Task requirements
Copy out the stretch of the listing from the line containing "Viewport: 1280px width, 700px" through the line containing "pyautogui.click(x=234, y=802)", both included, without changing anything.

*****

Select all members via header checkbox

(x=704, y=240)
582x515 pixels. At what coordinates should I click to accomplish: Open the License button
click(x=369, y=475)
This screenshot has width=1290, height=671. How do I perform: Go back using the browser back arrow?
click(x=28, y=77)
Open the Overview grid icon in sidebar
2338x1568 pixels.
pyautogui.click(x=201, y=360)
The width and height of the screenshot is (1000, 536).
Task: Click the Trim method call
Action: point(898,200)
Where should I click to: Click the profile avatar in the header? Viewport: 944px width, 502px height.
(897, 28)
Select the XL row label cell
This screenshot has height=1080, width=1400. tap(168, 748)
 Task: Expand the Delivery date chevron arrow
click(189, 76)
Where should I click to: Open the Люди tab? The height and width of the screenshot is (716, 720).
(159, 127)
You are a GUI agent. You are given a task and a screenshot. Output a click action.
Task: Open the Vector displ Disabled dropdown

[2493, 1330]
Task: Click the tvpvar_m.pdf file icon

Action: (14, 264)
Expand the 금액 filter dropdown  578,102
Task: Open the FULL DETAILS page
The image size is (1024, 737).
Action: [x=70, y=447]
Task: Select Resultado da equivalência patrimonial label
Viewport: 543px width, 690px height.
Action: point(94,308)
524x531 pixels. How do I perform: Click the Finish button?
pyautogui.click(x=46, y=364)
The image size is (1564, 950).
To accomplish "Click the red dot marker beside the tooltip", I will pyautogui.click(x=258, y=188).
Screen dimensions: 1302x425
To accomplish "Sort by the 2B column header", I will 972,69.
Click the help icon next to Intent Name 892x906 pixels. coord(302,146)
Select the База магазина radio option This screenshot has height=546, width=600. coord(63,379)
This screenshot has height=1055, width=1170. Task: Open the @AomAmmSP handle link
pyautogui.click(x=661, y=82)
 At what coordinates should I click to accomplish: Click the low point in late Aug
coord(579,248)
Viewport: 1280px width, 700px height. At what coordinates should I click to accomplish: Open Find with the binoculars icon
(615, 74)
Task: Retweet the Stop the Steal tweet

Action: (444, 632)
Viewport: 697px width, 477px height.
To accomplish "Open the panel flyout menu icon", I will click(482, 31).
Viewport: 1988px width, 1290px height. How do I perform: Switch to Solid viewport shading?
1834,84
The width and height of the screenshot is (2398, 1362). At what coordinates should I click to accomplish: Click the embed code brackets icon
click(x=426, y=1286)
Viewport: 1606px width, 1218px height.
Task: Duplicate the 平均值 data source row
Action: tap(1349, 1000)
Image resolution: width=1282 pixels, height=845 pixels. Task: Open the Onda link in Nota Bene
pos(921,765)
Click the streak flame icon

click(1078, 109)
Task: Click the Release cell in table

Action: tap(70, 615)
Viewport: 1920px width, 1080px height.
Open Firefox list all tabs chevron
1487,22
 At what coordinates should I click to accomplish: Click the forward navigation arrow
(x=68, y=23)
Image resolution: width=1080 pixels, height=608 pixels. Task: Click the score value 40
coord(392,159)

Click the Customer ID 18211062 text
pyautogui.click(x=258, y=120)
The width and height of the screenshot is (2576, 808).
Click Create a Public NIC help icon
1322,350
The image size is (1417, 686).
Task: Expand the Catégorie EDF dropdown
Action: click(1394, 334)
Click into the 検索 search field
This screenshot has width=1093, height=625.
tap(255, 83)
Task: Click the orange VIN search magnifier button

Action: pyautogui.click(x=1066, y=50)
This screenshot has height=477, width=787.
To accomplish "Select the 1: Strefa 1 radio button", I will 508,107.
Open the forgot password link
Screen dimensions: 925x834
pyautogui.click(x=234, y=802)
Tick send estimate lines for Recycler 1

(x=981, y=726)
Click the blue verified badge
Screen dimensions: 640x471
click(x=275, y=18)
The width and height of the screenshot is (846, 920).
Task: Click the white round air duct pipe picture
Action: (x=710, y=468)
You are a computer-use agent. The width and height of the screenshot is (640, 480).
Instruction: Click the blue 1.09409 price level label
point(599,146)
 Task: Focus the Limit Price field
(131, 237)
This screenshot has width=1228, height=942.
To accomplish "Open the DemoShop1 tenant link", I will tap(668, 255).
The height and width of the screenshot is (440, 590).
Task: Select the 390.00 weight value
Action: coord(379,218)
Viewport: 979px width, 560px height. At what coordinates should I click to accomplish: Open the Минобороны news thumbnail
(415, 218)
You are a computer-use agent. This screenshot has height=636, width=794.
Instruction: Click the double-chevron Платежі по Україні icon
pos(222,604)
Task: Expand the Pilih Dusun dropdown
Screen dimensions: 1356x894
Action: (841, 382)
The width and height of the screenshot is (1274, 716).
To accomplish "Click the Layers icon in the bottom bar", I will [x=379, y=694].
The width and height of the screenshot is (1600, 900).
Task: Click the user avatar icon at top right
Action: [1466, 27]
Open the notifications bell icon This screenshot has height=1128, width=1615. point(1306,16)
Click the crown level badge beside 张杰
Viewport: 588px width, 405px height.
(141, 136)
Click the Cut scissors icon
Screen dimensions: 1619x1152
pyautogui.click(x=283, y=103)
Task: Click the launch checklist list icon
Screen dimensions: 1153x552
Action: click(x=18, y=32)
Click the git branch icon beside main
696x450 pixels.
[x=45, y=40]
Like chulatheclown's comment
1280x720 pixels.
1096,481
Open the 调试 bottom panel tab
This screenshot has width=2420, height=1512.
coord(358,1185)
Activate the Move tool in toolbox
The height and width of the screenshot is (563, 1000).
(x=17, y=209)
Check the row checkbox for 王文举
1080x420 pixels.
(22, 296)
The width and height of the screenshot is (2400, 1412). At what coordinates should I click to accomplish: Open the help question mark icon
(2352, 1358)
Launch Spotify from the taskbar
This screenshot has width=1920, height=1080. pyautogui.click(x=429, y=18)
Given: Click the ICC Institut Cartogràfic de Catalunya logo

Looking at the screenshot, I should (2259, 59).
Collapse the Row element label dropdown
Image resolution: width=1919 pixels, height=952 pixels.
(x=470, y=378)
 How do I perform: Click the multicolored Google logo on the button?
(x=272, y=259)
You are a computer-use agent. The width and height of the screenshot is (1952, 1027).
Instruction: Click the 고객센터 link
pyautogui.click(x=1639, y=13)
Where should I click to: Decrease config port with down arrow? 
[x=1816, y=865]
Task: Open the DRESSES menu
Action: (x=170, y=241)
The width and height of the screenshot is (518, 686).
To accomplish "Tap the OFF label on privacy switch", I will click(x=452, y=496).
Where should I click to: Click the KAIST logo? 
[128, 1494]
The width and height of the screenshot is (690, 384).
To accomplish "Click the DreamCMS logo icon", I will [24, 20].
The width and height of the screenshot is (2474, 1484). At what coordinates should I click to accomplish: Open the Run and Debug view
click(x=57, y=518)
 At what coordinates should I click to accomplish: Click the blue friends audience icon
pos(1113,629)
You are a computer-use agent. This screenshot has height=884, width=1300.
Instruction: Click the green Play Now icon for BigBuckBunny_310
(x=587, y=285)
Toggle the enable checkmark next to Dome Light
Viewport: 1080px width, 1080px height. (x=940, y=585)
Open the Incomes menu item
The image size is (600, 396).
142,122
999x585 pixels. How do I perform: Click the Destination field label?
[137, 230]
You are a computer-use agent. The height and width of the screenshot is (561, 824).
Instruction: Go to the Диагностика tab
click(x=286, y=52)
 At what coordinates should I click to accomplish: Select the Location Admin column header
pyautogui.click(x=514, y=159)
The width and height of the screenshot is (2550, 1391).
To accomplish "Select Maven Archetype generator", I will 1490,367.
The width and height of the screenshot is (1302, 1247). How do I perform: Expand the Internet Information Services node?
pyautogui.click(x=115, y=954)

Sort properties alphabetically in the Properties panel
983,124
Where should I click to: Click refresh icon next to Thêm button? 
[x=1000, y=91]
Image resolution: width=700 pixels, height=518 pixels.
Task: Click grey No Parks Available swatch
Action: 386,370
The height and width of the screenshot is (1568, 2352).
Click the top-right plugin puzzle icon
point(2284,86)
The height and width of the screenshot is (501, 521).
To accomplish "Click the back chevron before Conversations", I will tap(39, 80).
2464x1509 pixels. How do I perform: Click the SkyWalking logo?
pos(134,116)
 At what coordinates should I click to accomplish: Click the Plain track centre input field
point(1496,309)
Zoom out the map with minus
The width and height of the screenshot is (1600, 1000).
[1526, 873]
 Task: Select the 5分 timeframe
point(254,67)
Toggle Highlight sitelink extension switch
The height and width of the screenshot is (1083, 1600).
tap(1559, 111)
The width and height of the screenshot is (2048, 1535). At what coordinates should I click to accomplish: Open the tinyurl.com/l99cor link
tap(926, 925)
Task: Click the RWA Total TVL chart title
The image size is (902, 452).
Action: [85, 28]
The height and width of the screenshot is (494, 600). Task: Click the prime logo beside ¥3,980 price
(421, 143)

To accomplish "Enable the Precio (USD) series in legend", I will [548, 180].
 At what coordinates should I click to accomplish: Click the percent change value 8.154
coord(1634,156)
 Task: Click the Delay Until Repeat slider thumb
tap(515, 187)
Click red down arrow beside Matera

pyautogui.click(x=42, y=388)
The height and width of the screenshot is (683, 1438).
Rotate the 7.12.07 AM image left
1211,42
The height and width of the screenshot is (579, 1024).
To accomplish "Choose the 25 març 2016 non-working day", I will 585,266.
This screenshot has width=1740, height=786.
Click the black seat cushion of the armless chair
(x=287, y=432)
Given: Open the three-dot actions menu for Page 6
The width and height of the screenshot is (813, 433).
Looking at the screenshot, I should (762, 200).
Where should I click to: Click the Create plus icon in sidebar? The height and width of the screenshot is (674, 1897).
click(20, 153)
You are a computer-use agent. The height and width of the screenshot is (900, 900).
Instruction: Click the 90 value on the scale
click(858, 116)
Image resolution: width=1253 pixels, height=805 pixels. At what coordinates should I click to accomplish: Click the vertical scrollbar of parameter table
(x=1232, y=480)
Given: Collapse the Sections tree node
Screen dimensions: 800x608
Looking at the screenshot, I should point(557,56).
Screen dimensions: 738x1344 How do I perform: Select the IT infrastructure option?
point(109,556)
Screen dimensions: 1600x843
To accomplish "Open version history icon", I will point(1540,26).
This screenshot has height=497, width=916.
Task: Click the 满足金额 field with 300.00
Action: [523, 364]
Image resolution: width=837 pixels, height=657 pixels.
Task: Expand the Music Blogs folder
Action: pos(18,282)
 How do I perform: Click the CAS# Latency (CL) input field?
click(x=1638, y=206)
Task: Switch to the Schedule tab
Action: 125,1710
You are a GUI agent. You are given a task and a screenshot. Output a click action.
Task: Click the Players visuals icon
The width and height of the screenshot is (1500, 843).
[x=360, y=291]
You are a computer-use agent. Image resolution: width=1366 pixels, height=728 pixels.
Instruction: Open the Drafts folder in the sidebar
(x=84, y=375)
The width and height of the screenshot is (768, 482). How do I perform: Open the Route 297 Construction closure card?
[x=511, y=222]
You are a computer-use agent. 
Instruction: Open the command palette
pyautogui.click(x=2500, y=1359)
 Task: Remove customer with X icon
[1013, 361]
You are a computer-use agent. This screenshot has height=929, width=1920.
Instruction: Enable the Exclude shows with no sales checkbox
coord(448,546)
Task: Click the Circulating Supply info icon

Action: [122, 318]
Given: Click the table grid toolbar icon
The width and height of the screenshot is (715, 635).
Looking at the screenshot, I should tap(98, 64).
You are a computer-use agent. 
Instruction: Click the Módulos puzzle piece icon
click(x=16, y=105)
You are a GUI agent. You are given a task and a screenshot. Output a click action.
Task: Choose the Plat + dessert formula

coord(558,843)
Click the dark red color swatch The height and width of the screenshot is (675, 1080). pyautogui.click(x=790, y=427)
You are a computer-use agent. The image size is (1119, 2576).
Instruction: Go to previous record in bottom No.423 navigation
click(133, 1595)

*****

Result below
Viewport: 1280px width, 700px height. At what coordinates should I click to accomplish: Open Find with the binoculars icon
(615, 74)
Task: Retweet the Stop the Steal tweet

Action: (444, 632)
Viewport: 697px width, 477px height.
To accomplish "Open the panel flyout menu icon", I will click(482, 31).
Viewport: 1988px width, 1290px height. How do I perform: Switch to Solid viewport shading?
1834,84
The width and height of the screenshot is (2398, 1362). At what coordinates should I click to accomplish: Click the embed code brackets icon
click(x=426, y=1286)
Viewport: 1606px width, 1218px height.
Task: Duplicate the 平均值 data source row
Action: tap(1349, 1000)
Image resolution: width=1282 pixels, height=845 pixels. Task: Open the Onda link in Nota Bene
pos(921,765)
Click the streak flame icon

click(1078, 109)
Task: Click the Release cell in table

Action: tap(70, 615)
Viewport: 1920px width, 1080px height.
Open Firefox list all tabs chevron
1487,22
 At what coordinates should I click to accomplish: Click the forward navigation arrow
(x=68, y=23)
Image resolution: width=1080 pixels, height=608 pixels. Task: Click the score value 40
coord(392,159)

Click the Customer ID 18211062 text
pyautogui.click(x=258, y=120)
The width and height of the screenshot is (2576, 808).
Click Create a Public NIC help icon
1322,350
The image size is (1417, 686).
Task: Expand the Catégorie EDF dropdown
Action: click(1394, 334)
Click into the 検索 search field
This screenshot has width=1093, height=625.
tap(255, 83)
Task: Click the orange VIN search magnifier button

Action: pyautogui.click(x=1066, y=50)
This screenshot has height=477, width=787.
To accomplish "Select the 1: Strefa 1 radio button", I will 508,107.
Open the forgot password link
Screen dimensions: 925x834
pyautogui.click(x=234, y=802)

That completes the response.